色々なことがあって、最近俺はちょっと変だったのかもしれない。もちろん自分のしてきたことに後悔はないし、今後も迷いなどなく進む。でも疲れるときはある。



 「そっかぁ。よかった! わたしもとっても楽しかったヨ! また二人で来ようね」


 アニスは今日一番の笑顔を見せてくれた。テーマパークのライトもあいまって、キラキラしてみえた。とても悪の組織のご令嬢にはみえなかった。


 「うん。これたらね」


 なんだかすこし、温かい気持ちになった。


 そのまま二人でテーマパークを出て、彼女を家まで送ることにした。新名先生の指示通りだ。

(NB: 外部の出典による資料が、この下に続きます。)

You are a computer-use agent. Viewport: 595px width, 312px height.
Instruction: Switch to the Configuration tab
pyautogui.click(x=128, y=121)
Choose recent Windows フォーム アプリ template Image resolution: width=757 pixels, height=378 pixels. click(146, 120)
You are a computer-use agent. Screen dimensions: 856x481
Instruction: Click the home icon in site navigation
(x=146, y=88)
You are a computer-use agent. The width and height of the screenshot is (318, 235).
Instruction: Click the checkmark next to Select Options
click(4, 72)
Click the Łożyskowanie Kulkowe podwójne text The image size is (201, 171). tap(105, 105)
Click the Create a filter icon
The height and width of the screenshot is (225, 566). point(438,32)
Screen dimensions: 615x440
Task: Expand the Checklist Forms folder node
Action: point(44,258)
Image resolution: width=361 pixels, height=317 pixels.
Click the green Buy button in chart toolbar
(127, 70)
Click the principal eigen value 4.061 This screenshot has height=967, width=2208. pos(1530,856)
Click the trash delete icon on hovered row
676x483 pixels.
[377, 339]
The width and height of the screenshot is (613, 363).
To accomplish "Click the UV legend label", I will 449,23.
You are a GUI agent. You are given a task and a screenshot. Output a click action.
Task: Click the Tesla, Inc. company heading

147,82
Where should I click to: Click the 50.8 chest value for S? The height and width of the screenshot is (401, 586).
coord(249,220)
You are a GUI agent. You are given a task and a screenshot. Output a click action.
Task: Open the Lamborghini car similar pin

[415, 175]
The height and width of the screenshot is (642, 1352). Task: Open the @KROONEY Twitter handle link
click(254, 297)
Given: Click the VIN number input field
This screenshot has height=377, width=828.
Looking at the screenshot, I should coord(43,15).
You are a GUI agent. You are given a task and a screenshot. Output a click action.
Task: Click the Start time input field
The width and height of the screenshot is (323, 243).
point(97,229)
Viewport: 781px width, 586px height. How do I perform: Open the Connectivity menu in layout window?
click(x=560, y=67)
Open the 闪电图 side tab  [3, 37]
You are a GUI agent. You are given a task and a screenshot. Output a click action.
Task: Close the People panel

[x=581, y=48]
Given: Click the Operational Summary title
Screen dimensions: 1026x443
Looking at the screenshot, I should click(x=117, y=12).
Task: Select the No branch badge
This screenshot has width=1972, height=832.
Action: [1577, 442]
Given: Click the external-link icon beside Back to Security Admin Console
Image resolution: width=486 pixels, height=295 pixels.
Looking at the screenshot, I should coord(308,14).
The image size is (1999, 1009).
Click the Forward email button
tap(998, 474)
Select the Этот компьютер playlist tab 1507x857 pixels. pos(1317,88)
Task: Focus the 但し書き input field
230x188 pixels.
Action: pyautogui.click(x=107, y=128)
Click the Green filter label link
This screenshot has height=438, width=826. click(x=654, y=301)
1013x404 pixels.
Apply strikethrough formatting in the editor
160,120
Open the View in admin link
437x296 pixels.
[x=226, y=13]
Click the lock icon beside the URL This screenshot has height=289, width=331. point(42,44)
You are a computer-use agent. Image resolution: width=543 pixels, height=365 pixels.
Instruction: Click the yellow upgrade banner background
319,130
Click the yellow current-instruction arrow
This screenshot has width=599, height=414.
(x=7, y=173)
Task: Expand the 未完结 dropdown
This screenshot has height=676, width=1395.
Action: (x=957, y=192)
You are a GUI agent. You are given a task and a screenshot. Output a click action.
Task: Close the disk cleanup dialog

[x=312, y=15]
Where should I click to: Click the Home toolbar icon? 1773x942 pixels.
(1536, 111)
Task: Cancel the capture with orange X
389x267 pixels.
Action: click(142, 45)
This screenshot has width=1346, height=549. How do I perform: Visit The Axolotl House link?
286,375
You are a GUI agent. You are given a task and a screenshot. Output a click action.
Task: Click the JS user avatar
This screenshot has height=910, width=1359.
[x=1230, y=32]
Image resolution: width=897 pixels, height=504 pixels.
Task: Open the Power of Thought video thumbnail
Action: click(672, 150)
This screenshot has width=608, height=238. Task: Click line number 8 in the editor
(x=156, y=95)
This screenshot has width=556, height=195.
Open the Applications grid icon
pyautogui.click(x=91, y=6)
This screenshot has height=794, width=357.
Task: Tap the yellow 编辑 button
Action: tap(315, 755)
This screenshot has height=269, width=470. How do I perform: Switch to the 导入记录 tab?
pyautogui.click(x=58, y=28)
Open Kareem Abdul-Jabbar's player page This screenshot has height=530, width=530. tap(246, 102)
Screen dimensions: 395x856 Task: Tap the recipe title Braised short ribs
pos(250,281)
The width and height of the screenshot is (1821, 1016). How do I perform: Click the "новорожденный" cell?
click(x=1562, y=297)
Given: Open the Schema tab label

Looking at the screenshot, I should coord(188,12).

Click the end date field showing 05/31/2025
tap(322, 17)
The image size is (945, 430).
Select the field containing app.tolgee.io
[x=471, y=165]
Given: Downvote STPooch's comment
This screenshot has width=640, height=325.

 そういえば、俺はこの子に言わないといけないことがある。帰り道を歩きながら、寧人はポツポツと語った。


 「俺さ、多分次の人事でもっと出世して、クリムゾンに出向になると思う。ニューヨークかな」


 「え? そーなの? さすがネイト! 早く言ってくれたら今日お祝いしたのに~」


 ここまでは簡単に言えることだ。大事なのはここから先のことだ。


 「でさ」


 「あ! っていうことはパパとネイトが一緒に仕事するってことだね! わー、すごい! こんな風になるなんてびっくりだね!」


 そう。一応まずはそういうことになるだろう。クリムゾンは手広く悪の仕事をしている。それにアメリカン・ヒーローたちは日本のそれと同じか、それ以上に悪の脅威だ。おそらく戦うことになるだろう。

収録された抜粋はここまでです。